Records excerpted from a collection:
========================================================================

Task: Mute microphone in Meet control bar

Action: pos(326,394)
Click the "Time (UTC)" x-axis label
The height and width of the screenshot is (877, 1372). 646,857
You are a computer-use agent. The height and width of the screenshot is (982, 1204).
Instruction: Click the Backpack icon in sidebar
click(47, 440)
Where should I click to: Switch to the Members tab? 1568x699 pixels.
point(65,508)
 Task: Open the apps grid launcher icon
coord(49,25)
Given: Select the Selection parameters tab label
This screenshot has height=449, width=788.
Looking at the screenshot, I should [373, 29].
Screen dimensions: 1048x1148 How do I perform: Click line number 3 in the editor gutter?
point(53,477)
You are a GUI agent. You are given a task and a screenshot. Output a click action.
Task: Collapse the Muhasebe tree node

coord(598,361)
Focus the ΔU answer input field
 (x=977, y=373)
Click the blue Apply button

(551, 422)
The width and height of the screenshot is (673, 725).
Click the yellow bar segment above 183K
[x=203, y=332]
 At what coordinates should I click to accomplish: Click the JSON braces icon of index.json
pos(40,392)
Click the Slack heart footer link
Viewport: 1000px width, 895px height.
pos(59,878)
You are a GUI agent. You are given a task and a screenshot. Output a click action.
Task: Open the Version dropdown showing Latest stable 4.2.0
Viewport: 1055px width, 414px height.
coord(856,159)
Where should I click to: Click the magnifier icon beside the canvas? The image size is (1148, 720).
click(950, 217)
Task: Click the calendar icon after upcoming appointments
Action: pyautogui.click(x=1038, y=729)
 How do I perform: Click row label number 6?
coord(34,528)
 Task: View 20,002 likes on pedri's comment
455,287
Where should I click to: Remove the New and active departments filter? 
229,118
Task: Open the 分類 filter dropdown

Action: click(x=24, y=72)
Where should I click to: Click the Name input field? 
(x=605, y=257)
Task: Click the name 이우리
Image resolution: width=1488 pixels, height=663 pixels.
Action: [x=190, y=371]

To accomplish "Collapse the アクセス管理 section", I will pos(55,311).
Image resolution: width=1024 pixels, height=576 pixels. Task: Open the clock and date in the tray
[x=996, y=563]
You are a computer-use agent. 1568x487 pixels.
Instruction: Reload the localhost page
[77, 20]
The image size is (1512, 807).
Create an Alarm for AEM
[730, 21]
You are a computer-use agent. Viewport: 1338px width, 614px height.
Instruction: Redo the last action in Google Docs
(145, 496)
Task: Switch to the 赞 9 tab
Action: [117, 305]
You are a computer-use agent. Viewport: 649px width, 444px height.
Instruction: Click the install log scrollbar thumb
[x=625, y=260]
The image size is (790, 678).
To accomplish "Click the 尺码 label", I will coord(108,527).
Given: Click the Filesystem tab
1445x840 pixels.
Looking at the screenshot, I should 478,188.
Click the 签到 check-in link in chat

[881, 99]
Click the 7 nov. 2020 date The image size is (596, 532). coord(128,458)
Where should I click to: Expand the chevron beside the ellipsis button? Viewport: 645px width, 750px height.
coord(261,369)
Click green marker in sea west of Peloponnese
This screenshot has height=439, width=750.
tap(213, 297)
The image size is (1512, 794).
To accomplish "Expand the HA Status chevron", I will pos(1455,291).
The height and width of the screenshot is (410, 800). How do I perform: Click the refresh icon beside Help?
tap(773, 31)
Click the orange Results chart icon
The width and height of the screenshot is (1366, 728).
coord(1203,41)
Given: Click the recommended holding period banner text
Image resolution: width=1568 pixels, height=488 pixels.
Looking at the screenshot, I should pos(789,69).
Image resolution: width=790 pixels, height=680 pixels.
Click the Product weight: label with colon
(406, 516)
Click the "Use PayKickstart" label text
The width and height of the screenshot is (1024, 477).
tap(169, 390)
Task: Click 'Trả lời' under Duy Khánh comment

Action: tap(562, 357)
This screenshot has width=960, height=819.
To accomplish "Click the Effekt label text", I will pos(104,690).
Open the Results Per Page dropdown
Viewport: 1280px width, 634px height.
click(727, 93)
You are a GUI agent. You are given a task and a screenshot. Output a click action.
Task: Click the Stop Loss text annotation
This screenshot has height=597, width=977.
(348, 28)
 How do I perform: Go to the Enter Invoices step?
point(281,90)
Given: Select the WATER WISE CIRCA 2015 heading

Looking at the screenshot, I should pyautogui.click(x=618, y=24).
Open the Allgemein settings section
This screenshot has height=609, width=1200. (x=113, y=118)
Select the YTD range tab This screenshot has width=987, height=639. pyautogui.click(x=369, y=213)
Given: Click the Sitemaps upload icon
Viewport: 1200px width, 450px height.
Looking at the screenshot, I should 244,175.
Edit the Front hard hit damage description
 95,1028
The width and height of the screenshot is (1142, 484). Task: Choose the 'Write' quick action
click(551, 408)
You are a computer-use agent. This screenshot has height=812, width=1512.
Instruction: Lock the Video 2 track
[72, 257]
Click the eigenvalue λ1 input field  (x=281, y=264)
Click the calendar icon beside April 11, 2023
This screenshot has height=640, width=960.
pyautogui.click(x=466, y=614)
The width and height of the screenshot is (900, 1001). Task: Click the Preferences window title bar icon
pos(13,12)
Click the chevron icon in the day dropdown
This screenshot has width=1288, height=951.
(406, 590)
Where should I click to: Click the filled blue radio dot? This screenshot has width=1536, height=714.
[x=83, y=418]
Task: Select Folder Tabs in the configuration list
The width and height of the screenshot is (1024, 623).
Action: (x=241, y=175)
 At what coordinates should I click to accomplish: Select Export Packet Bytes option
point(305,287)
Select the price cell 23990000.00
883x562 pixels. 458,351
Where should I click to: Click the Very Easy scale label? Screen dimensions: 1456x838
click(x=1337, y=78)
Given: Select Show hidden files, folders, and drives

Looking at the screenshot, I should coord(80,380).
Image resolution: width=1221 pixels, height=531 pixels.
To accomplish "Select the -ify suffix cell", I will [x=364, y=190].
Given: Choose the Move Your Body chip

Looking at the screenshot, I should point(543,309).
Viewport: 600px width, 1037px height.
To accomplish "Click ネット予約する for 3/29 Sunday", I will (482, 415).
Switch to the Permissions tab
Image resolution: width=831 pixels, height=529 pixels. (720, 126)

========================================================================

▶ _Work order_
After locating the line containing "Where should I click to: Click the Very", write out that line and all remaining lines of the records exactly, with nothing added.

▶ _Finished exercise_
Where should I click to: Click the Very Easy scale label? Screen dimensions: 1456x838
click(x=1337, y=78)
Given: Select Show hidden files, folders, and drives

Looking at the screenshot, I should coord(80,380).
Image resolution: width=1221 pixels, height=531 pixels.
To accomplish "Select the -ify suffix cell", I will [x=364, y=190].
Given: Choose the Move Your Body chip

Looking at the screenshot, I should point(543,309).
Viewport: 600px width, 1037px height.
To accomplish "Click ネット予約する for 3/29 Sunday", I will (482, 415).
Switch to the Permissions tab
Image resolution: width=831 pixels, height=529 pixels. (720, 126)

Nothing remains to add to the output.